• Record excerpts:
________________________________________

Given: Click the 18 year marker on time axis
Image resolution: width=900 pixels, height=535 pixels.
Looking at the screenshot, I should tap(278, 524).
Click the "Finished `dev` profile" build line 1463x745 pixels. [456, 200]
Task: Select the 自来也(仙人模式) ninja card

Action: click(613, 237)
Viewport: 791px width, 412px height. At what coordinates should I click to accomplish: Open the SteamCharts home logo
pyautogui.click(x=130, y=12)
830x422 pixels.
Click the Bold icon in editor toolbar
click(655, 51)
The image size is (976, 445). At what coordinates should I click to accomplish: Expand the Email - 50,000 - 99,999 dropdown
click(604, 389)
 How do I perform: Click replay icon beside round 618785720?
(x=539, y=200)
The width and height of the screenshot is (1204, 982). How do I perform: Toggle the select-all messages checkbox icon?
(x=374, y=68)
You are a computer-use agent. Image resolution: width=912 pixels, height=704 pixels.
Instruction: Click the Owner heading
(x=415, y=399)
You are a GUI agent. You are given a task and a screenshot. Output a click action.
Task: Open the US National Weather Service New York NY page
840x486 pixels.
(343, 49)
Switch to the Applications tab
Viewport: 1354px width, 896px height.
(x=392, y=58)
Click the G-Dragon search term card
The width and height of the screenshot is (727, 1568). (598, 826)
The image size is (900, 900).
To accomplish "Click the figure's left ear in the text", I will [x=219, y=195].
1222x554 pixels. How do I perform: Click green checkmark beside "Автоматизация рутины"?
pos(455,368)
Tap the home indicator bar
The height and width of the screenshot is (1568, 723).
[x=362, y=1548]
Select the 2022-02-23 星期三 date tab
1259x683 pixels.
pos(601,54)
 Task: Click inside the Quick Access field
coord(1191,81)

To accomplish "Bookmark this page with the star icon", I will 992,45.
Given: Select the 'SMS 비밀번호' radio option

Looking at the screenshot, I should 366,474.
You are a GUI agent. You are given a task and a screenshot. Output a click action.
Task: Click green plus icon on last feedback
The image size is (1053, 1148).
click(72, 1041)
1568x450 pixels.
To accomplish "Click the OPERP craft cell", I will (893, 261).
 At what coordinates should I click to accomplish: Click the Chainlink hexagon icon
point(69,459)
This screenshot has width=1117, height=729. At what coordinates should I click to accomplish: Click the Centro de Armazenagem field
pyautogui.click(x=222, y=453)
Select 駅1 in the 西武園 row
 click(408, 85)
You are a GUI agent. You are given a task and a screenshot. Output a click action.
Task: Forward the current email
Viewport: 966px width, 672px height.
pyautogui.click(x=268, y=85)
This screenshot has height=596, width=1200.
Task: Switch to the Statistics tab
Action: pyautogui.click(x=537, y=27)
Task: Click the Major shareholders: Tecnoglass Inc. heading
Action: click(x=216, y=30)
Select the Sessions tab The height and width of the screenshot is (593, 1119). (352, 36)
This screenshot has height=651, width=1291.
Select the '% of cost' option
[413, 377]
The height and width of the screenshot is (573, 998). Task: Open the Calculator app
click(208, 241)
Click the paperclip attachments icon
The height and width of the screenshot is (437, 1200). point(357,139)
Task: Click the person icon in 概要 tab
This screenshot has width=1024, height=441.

________________________________________

• About this task:
Print every record above exactly as it was given.

• Result of the task:
Given: Click the 18 year marker on time axis
Image resolution: width=900 pixels, height=535 pixels.
Looking at the screenshot, I should tap(278, 524).
Click the "Finished `dev` profile" build line 1463x745 pixels. [456, 200]
Task: Select the 自来也(仙人模式) ninja card

Action: click(613, 237)
Viewport: 791px width, 412px height. At what coordinates should I click to accomplish: Open the SteamCharts home logo
pyautogui.click(x=130, y=12)
830x422 pixels.
Click the Bold icon in editor toolbar
click(655, 51)
The image size is (976, 445). At what coordinates should I click to accomplish: Expand the Email - 50,000 - 99,999 dropdown
click(604, 389)
 How do I perform: Click replay icon beside round 618785720?
(x=539, y=200)
The width and height of the screenshot is (1204, 982). How do I perform: Toggle the select-all messages checkbox icon?
(x=374, y=68)
You are a computer-use agent. Image resolution: width=912 pixels, height=704 pixels.
Instruction: Click the Owner heading
(x=415, y=399)
You are a GUI agent. You are given a task and a screenshot. Output a click action.
Task: Open the US National Weather Service New York NY page
840x486 pixels.
(343, 49)
Switch to the Applications tab
Viewport: 1354px width, 896px height.
(x=392, y=58)
Click the G-Dragon search term card
The width and height of the screenshot is (727, 1568). (598, 826)
The image size is (900, 900).
To accomplish "Click the figure's left ear in the text", I will [x=219, y=195].
1222x554 pixels. How do I perform: Click green checkmark beside "Автоматизация рутины"?
pos(455,368)
Tap the home indicator bar
The height and width of the screenshot is (1568, 723).
[x=362, y=1548]
Select the 2022-02-23 星期三 date tab
1259x683 pixels.
pos(601,54)
 Task: Click inside the Quick Access field
coord(1191,81)

To accomplish "Bookmark this page with the star icon", I will 992,45.
Given: Select the 'SMS 비밀번호' radio option

Looking at the screenshot, I should 366,474.
You are a GUI agent. You are given a task and a screenshot. Output a click action.
Task: Click green plus icon on last feedback
The image size is (1053, 1148).
click(72, 1041)
1568x450 pixels.
To accomplish "Click the OPERP craft cell", I will (893, 261).
 At what coordinates should I click to accomplish: Click the Chainlink hexagon icon
point(69,459)
This screenshot has width=1117, height=729. At what coordinates should I click to accomplish: Click the Centro de Armazenagem field
pyautogui.click(x=222, y=453)
Select 駅1 in the 西武園 row
 click(408, 85)
You are a GUI agent. You are given a task and a screenshot. Output a click action.
Task: Forward the current email
Viewport: 966px width, 672px height.
pyautogui.click(x=268, y=85)
This screenshot has height=596, width=1200.
Task: Switch to the Statistics tab
Action: pyautogui.click(x=537, y=27)
Task: Click the Major shareholders: Tecnoglass Inc. heading
Action: click(x=216, y=30)
Select the Sessions tab The height and width of the screenshot is (593, 1119). (352, 36)
This screenshot has height=651, width=1291.
Select the '% of cost' option
[413, 377]
The height and width of the screenshot is (573, 998). Task: Open the Calculator app
click(208, 241)
Click the paperclip attachments icon
The height and width of the screenshot is (437, 1200). point(357,139)
Task: Click the person icon in 概要 tab
This screenshot has width=1024, height=441.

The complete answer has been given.